Biochemistry, Department of
Recognition of extracellular DNA by type IV pili promotes biofilm formation by Clostridioides difficile
Date of this Version
J. Biol. Chem. (2022) 298(10) 102449. https://doi.org/10.1016/j.jbc.2022.102449
Clostridioides difficile is a Gram-positive bacillus, which is a frequent cause of gastrointestinal infections triggered by the depletion of the gut microbiome. Because of the frequent recurrence of these infections after antibiotic treatment, mechanisms of C. difficile persistence and recurrence, including biofilm formation, are of increasing interest.
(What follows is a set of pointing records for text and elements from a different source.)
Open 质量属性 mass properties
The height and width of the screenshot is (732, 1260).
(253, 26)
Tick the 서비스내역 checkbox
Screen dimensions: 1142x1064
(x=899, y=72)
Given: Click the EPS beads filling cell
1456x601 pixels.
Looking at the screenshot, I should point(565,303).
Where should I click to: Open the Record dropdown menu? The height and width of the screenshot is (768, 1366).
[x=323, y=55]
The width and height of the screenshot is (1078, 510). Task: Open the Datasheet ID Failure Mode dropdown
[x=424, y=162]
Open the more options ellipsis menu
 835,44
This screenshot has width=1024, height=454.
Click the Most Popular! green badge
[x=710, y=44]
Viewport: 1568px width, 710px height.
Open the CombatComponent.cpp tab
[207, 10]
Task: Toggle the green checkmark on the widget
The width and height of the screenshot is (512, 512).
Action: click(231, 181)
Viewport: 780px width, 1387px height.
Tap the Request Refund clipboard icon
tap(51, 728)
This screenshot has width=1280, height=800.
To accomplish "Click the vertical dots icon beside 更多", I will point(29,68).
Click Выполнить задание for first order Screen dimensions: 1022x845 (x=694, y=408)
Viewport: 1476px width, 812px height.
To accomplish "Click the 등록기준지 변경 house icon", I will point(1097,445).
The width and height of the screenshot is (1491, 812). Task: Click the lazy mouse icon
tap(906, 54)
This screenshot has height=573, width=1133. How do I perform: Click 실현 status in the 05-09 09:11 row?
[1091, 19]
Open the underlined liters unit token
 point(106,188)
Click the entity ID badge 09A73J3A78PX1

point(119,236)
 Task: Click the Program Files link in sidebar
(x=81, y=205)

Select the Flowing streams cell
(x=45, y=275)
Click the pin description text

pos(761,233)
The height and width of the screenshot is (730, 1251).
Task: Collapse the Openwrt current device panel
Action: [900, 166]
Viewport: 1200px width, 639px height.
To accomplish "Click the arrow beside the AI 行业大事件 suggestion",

Previously, our group and others found that type IV pili, filamentous helical appendages polymerized from protein subunits, promoted microcolony and biofilm formation in C. difficile. In Gram-negative bacteria, the ability of type IV pili to mediate bacterial self-association has been explained through interactions between the pili of adjacent cells, but type IV pili from several Gram-negative species are also required for natural competence through DNA uptake. Here, we report the ability of two C. difficile pilin subunits, PilJ and PilW, to bind to DNA in vitro, as well as the defects in biofilm formation in the pilJ and pilW gene-interruption mutants. Additionally, we have resolved the X-ray crystal structure of PilW, which we use to model possible structural mechanisms for the formation of C. difficile biofilm through interactions between type IV pili and the DNA of the extracellular matrix. Taken together, our results provide further insight into the relationship between type IV pilus function and biofilm formation in C. difficile and, more broadly, suggest that DNA recognition by type IV pili and related structures may have functional importance beyond DNA uptake for natural competence.